WHAT IS NEEDED: Given the material below, output exactly the lines from the line with "Instruction: Select the" to the line with "Given: Open the first", both ends included, and no other lines.

RECORDED DATA:
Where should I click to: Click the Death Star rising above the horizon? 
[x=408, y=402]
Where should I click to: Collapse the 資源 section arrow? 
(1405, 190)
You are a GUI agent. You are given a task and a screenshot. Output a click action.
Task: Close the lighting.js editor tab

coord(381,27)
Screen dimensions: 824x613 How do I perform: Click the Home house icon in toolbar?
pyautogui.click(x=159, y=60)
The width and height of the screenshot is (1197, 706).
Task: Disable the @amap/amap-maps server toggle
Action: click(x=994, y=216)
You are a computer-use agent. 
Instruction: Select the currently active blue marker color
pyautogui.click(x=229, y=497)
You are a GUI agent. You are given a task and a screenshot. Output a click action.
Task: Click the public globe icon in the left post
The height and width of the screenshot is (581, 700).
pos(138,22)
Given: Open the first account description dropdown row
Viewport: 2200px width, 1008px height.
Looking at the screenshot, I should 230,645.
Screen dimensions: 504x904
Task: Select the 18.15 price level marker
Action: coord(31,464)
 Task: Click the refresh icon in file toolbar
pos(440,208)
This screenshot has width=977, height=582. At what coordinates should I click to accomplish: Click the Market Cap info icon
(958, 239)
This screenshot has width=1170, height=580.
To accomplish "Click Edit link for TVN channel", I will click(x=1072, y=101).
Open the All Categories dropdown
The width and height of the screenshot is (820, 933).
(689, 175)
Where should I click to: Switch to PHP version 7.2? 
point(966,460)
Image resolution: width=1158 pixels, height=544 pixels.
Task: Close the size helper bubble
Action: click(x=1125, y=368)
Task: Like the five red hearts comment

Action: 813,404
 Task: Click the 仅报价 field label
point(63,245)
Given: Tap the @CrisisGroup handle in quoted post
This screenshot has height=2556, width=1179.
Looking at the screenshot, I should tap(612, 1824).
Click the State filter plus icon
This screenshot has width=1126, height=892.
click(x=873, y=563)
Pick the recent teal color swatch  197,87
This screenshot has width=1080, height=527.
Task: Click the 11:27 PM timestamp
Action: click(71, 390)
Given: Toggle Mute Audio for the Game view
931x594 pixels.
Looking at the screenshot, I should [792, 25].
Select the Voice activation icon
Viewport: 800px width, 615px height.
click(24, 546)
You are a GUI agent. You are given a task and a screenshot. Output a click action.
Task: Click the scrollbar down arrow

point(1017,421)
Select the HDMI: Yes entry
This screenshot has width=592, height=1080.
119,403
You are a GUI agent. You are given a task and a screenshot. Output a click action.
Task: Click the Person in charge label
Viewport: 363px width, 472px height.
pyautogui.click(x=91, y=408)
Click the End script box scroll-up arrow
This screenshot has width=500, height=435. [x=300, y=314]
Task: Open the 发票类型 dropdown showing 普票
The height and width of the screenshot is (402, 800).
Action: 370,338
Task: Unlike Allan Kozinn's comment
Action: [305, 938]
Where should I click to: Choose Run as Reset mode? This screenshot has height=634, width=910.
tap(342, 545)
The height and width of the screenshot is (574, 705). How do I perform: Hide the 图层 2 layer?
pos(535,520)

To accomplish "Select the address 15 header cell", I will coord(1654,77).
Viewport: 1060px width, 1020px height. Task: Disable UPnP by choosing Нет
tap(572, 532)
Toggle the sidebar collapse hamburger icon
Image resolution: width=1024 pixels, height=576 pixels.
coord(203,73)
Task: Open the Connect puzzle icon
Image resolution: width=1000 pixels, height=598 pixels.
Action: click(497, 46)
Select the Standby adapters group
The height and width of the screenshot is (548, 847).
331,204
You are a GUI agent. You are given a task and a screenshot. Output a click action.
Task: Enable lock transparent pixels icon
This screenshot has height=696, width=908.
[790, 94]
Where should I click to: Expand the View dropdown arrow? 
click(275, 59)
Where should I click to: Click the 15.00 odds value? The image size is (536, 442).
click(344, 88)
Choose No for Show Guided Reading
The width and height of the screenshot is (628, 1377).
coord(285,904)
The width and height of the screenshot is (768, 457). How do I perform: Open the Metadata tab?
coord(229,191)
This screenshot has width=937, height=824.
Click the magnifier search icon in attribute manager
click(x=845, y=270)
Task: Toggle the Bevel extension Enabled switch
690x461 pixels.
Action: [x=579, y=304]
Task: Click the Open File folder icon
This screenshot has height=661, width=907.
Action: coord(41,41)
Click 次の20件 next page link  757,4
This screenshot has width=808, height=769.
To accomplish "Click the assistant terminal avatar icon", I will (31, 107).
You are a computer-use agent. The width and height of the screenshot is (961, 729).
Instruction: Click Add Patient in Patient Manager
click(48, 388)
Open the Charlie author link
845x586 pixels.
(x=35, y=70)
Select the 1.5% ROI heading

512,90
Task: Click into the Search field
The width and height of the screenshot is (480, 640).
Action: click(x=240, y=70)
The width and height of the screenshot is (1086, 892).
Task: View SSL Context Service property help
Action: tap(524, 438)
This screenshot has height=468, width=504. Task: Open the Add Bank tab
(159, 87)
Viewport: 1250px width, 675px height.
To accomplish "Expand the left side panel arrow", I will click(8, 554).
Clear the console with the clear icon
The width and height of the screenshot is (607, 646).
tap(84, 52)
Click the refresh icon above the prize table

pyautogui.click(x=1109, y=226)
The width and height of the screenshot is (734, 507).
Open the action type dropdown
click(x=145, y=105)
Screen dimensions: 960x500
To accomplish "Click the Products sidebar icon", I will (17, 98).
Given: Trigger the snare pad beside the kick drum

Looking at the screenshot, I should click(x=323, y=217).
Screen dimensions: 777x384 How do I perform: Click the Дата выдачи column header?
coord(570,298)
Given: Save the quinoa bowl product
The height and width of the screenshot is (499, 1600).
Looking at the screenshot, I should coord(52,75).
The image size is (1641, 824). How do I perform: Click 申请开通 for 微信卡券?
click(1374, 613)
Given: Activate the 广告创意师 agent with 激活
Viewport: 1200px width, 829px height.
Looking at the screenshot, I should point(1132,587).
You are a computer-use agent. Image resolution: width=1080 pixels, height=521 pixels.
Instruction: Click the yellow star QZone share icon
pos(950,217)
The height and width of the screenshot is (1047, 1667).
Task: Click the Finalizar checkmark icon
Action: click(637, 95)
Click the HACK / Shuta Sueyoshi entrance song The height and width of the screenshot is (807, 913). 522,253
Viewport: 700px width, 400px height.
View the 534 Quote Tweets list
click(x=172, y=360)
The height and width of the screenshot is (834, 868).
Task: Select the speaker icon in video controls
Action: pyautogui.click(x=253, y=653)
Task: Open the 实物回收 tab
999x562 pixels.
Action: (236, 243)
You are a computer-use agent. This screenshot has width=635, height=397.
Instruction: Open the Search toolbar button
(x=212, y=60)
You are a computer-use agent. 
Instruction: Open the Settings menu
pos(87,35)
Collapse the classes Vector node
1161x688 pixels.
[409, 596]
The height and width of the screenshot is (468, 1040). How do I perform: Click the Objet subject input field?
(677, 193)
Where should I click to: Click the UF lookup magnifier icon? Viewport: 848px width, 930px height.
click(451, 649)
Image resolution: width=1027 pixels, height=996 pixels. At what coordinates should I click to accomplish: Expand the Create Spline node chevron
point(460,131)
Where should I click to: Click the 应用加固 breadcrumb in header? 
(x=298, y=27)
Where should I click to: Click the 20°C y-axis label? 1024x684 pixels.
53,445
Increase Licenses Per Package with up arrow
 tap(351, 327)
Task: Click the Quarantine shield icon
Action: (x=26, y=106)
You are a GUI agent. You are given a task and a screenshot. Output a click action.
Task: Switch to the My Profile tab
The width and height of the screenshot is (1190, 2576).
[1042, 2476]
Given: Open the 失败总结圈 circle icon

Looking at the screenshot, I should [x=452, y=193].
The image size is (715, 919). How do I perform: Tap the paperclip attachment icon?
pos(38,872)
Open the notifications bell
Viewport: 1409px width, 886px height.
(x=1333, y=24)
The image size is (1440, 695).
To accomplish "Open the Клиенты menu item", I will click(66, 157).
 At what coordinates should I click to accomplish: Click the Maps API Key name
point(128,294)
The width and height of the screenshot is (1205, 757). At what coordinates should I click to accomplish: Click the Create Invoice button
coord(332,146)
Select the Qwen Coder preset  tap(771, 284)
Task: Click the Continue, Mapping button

RESPONSE BELOW:
Instruction: Select the currently active blue marker color
pyautogui.click(x=229, y=497)
You are a GUI agent. You are given a task and a screenshot. Output a click action.
Task: Click the public globe icon in the left post
The height and width of the screenshot is (581, 700).
pos(138,22)
Given: Open the first account description dropdown row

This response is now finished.